* [Job item]
Answer these questions from the text on Azure SQL Elastic Jobs:
1. At which event is the session on the lack of SQL agent in Azure SQL being presented?
2. Which two Azure options does that session usually focus on?
3. What kind of databases was the old Azure Elastic Jobs service mainly aimed at?
***** Passage for review
Azure SQL Elastic Jobs
In this post, we take an in-depth look at how to make use of Azure's SQL Elastic Jobs feature. Read on for the details.
Join the DZone community and get the full member experience.Join For Free
I'm presenting a session this weekend at SQL Saturday Manchester on how to deal with lack of SQL agent when moving to Azure SQL. This session looks at options in Azure for running regular jobs against SQL databases and usually focuses on using Azure Automation and Azure functions. However, just a couple of weeks before the event Microsoft released a new service that could also be used to fill this gap, SQL Elastic Jobs, and so I needed to squeeze that into my presentation last minute. While preparing my demos for the event, I came across some gotchas, so that is what we are going to look at this week.
You may have heard of Elastic Jobs before; there was an old Azure Elastic Jobs service that has been around for a few years; however, this service wasn't terribly useful. It was mainly aimed at dealing with sharded databases and required you to run things on premises. This service is being replaced by this new service, which runs wholely in Azure.
**********
***** Extracted material
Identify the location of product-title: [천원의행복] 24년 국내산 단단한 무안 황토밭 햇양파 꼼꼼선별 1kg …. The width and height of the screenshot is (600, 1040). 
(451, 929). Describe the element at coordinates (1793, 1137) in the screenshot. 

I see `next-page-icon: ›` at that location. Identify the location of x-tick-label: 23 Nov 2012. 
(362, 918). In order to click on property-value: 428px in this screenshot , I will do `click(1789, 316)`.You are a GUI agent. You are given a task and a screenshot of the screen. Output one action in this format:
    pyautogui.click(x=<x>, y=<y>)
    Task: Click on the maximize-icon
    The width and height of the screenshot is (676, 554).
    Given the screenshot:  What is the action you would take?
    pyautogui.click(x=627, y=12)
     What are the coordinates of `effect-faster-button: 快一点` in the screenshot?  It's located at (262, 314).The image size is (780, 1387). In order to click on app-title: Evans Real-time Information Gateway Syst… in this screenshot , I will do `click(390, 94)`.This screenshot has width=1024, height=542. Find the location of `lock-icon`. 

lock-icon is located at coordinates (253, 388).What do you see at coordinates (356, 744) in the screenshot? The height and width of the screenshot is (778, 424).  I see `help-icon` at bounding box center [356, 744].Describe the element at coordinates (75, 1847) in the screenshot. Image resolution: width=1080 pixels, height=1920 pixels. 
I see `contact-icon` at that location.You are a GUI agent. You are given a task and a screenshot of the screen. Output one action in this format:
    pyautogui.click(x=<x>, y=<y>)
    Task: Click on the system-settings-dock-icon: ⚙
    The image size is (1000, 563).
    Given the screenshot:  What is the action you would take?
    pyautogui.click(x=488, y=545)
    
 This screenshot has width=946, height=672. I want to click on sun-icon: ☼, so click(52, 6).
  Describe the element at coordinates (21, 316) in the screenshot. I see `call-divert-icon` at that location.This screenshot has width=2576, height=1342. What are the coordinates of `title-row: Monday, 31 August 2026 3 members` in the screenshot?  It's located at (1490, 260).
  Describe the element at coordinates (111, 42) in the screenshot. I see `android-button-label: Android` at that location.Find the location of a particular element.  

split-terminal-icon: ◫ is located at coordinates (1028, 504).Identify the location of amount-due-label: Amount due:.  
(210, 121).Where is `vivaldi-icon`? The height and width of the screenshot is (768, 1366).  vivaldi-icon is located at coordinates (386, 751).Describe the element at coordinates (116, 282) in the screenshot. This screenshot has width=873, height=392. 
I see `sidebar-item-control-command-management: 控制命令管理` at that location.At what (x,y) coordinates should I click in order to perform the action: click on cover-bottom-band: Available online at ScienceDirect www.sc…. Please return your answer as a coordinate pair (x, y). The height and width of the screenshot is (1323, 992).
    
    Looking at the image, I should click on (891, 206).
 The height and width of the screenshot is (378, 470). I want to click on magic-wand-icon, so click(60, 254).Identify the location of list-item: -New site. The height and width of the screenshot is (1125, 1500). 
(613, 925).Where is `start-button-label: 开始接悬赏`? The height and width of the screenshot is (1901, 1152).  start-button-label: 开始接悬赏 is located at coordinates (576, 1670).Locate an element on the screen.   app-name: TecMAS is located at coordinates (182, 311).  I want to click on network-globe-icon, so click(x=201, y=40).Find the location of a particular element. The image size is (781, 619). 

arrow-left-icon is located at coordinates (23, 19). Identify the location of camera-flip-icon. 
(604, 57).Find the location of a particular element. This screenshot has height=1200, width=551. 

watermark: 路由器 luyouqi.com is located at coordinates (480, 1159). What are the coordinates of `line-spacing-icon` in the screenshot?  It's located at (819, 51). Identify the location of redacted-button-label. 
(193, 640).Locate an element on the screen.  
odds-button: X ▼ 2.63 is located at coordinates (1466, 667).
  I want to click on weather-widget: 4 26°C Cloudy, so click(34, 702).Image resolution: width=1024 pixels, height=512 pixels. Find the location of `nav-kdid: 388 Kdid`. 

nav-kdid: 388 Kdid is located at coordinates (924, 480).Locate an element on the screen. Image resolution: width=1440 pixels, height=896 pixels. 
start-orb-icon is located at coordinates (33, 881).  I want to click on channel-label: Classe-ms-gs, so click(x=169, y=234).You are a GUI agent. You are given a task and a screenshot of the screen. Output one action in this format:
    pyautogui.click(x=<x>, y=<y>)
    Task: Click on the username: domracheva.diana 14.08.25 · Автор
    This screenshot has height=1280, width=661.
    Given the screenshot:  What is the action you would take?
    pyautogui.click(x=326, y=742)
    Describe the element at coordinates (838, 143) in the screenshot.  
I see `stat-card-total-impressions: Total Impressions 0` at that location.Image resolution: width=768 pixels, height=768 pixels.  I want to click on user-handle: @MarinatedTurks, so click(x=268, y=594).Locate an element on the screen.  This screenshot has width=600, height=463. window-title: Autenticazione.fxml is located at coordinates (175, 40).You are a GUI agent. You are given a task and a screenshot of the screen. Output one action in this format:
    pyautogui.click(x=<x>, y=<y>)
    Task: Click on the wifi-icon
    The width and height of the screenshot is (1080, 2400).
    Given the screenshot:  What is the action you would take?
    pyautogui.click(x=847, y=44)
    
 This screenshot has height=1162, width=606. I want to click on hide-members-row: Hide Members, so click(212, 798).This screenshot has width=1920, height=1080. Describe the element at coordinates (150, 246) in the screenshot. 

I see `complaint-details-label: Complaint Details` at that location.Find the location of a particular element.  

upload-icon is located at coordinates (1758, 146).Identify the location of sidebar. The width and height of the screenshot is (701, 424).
**********
* [Task output]
1. SQL Saturday Manchester
2. Azure Automation and Azure functions
3. Sharded databases